24 апреля, 2018 9:00 дп

PHIL SUZEMKA

Phil Suzemka:

Снимок экрана 2018-04-23 в 21.04.28.jpg

Лодки, раскачиваясь, стояли пришвартованные кормой к городской набережной Грюиссана. Ветер гулял по верхушкам мачт, раскручивал пропеллеры ветрогенераторов, звенел вантами, трепал флаги.

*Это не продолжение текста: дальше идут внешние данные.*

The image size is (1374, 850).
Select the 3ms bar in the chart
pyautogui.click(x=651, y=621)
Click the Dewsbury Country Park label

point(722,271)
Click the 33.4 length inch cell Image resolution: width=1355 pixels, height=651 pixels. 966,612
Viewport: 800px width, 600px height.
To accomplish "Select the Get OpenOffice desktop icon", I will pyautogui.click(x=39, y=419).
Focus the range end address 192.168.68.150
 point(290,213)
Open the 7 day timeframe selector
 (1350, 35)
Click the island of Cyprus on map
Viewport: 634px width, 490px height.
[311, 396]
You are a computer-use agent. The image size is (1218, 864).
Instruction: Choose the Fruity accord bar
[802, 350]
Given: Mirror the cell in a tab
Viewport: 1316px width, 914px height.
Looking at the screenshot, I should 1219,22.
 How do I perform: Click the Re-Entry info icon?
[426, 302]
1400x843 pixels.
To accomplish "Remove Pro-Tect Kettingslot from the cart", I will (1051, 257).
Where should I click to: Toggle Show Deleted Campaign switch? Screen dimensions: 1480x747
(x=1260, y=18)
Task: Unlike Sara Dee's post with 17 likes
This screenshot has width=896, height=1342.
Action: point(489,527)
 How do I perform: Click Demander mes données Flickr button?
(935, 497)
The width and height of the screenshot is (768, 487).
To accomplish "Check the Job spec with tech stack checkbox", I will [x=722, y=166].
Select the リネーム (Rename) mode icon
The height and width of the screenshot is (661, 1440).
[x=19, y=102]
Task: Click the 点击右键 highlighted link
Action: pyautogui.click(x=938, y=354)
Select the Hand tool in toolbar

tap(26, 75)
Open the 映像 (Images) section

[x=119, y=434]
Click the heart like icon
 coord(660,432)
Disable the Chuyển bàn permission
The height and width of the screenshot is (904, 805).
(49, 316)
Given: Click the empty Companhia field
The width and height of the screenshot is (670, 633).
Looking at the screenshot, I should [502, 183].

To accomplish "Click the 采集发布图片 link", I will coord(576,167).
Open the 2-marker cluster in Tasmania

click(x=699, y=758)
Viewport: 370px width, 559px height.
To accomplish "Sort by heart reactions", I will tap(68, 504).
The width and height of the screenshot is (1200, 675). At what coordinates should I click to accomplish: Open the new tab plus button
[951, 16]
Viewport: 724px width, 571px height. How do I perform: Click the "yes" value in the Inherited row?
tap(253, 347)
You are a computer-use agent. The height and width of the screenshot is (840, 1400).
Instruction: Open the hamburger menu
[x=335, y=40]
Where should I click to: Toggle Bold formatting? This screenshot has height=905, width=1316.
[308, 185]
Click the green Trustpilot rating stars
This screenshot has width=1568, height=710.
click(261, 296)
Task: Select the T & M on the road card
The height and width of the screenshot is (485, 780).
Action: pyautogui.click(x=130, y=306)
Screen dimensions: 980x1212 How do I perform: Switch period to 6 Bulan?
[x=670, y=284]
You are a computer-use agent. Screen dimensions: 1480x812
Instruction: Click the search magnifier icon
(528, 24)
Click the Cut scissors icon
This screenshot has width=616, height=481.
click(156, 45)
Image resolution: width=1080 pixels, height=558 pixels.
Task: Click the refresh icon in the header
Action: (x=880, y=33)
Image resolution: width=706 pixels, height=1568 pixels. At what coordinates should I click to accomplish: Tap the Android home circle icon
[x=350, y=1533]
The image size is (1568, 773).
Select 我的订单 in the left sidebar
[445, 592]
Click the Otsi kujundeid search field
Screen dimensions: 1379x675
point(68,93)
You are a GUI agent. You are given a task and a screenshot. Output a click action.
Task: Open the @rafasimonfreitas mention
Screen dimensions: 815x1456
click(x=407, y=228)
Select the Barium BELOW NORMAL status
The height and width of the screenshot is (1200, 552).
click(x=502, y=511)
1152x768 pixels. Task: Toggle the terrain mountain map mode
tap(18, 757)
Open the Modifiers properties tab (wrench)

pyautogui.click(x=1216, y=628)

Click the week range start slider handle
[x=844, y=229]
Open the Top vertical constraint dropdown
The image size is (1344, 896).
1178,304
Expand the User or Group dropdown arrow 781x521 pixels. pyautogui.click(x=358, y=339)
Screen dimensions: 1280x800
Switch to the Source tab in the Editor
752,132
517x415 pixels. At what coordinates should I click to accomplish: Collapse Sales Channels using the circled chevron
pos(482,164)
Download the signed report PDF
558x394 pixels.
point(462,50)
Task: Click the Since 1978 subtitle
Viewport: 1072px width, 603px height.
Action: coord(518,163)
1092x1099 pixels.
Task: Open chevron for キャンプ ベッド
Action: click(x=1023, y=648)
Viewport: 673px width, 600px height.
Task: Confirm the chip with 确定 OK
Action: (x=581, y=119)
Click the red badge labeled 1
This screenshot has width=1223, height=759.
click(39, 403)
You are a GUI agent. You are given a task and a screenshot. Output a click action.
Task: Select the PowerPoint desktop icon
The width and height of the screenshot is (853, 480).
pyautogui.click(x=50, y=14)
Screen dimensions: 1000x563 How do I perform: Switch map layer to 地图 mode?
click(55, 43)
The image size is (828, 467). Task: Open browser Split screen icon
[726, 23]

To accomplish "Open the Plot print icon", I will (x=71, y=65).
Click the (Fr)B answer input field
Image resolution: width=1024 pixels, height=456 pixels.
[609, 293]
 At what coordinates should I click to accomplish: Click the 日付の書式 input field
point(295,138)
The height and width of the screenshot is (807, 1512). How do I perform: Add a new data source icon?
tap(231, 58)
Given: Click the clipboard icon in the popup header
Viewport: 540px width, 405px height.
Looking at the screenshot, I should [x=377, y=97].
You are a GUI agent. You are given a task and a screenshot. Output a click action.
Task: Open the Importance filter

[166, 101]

— Снимаемся ближе к ночи, — сказал Максим. — Сейчас пережидаем встречный, потом будет штиль — мы как раз выйдем, а к рассвету начнёт усиливаться до тридцати с разворотом от галфвинда на бакштаг. Идём трое суток. Ну, примерно трое. Только не на Бонифаччо, а на юг Сардинии. Потому, что от Корсики он опять встречный, а между Сардинией и Сицилией мы под Стромболи проползём тихенько да и заскочим в Мессину. Всем всё ясно? Готовимся к мистралю.

***

…Наверное, это не так, но мне кажется, что слово «мистраль» я знал всегда. Оно проехалось по мне, как Caterpillar по гусенице.

***

…В раскрытое окошко лезли ветки яблони. Иван, подняв банку с самогоном, придирчиво осматривал куски золотого корня на дне. Володька резал сало и огурцы.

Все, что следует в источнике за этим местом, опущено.